Skating on thin ice?
The mum ahead of me on the school run is acting really weird. She’s holding on to the wall like she’s drunk, feet flailing beneath her. Moments later I mirror her stance. We cling to the grey stone as our feet slither and slide. On this grey winter’s morning, with freezing rain pelting onto our heads, we’re both dancing on ice.
Sheet ice. The whole pavement is covered in it. The school playground is a rink. The kids vow they’ll be skating all lunchtime while the teachers vow they won’t.
We’re on thin ice
“We’re skating on thin ice,” I say to Stuart, as I slam the door and take off my coat.
“I know, it’s like glass out there.”
I shake my head. “I don’t mean today. I mean next week. We’re never going to get up to Alston, the highest village in the damn country, on bikes, with kids, in this. Why would anyone organise a cycle trip in February?
“Because it adds another element of uncertainty. And that’s what makes an adventure.”
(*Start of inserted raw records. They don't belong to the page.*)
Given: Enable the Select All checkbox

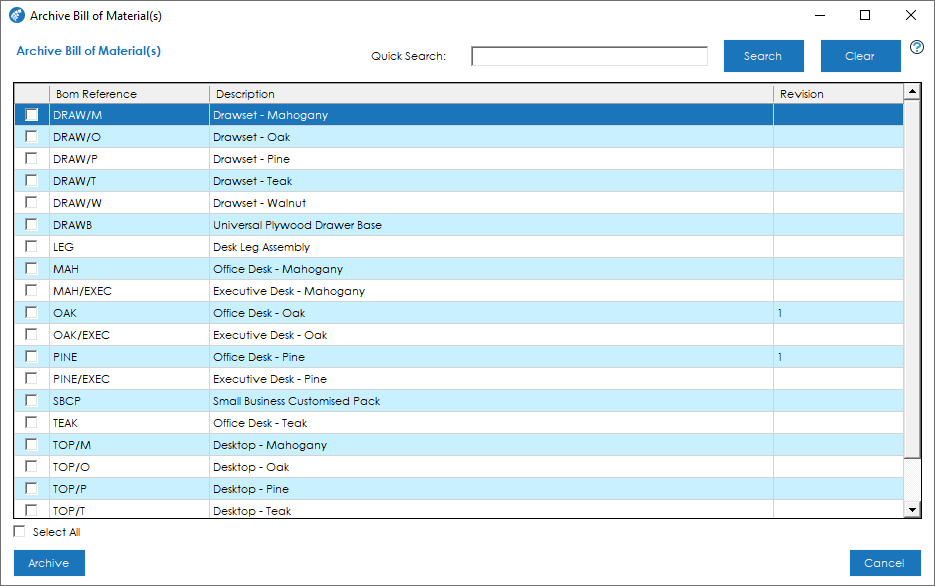Looking at the screenshot, I should [18, 531].

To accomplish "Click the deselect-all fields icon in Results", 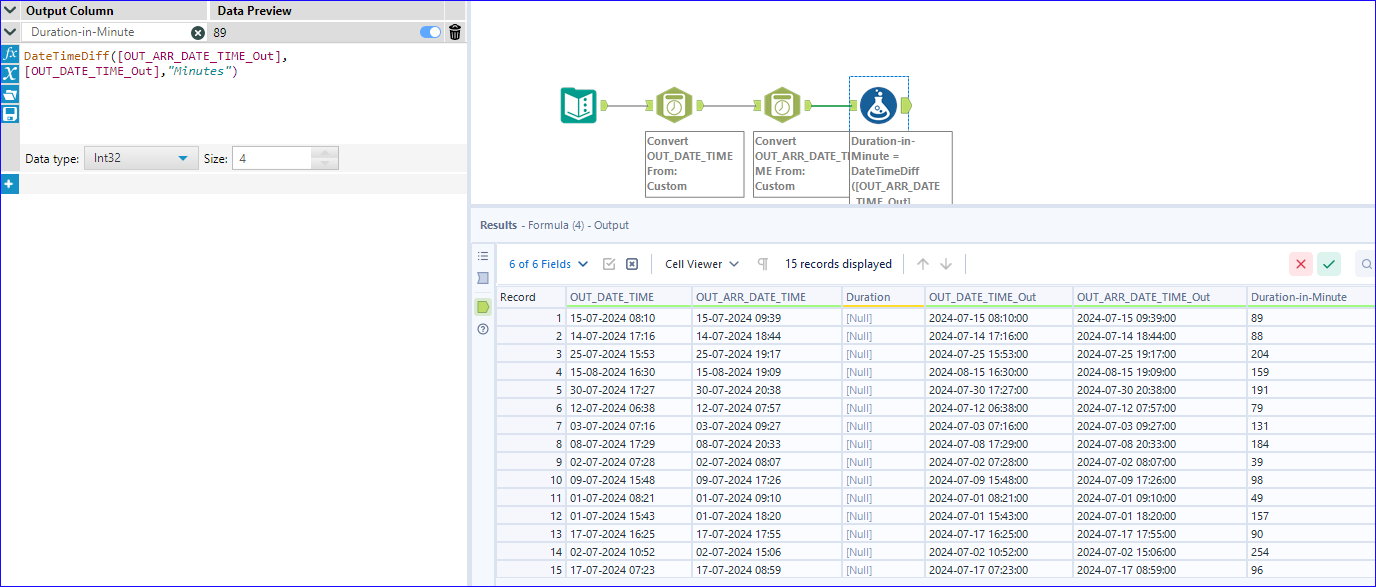I will coord(632,263).
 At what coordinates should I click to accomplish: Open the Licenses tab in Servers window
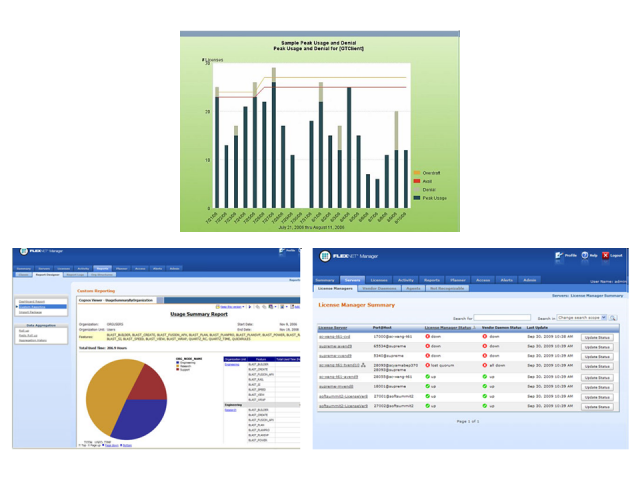coord(379,279)
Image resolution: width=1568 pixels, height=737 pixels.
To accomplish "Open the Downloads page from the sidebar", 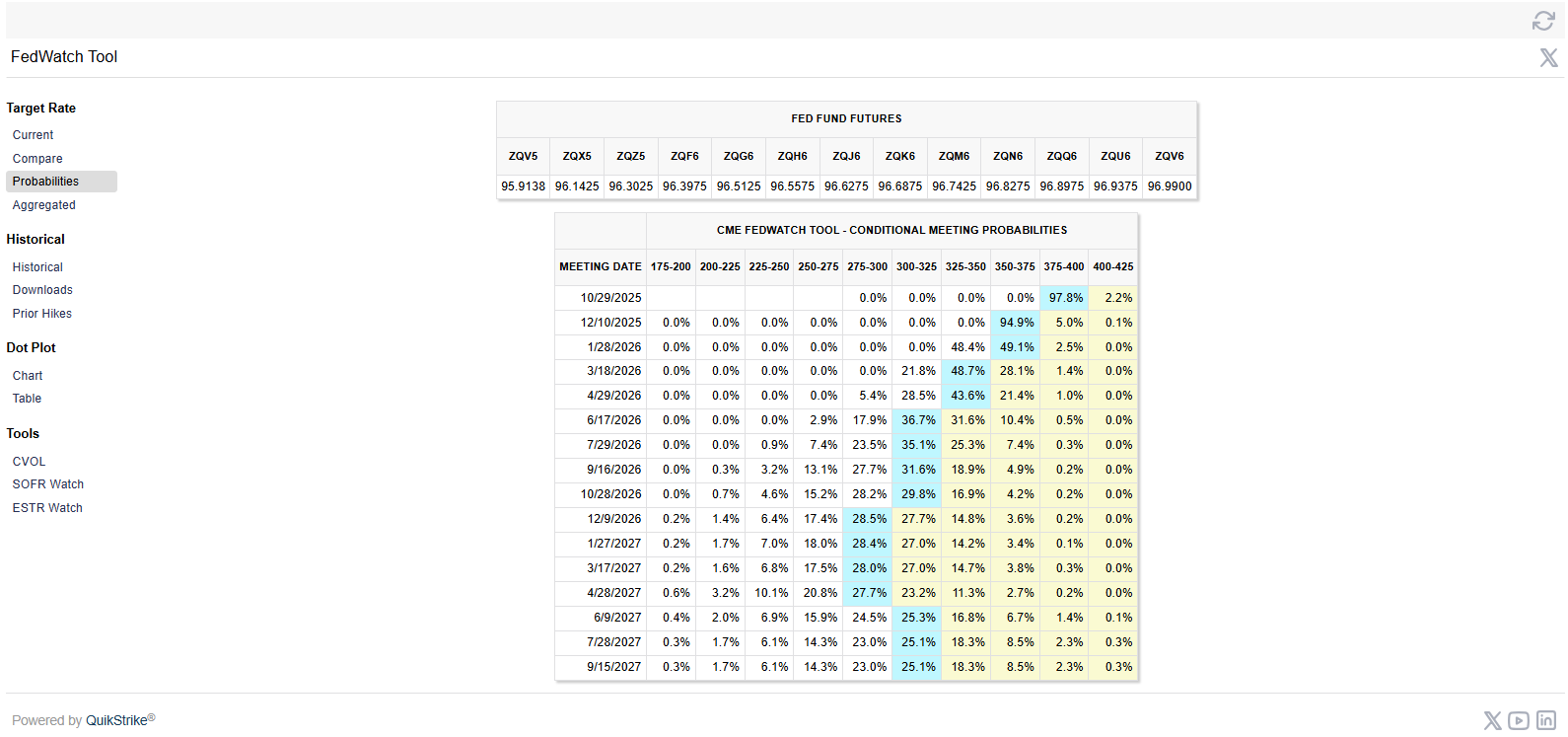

“That’s what makes it a pain in the….”
Are we just too stubborn to call it off?
The thing is, adventure addiction aside, we’re both too stubborn to call off next week’s winter cycling coast to coast ride of Britain. Instead we start to come up with contingency plans to cope with snow, freezing rain, ice, fog, hail, sleet, gale force winds and anything else the British Isles can throw at us.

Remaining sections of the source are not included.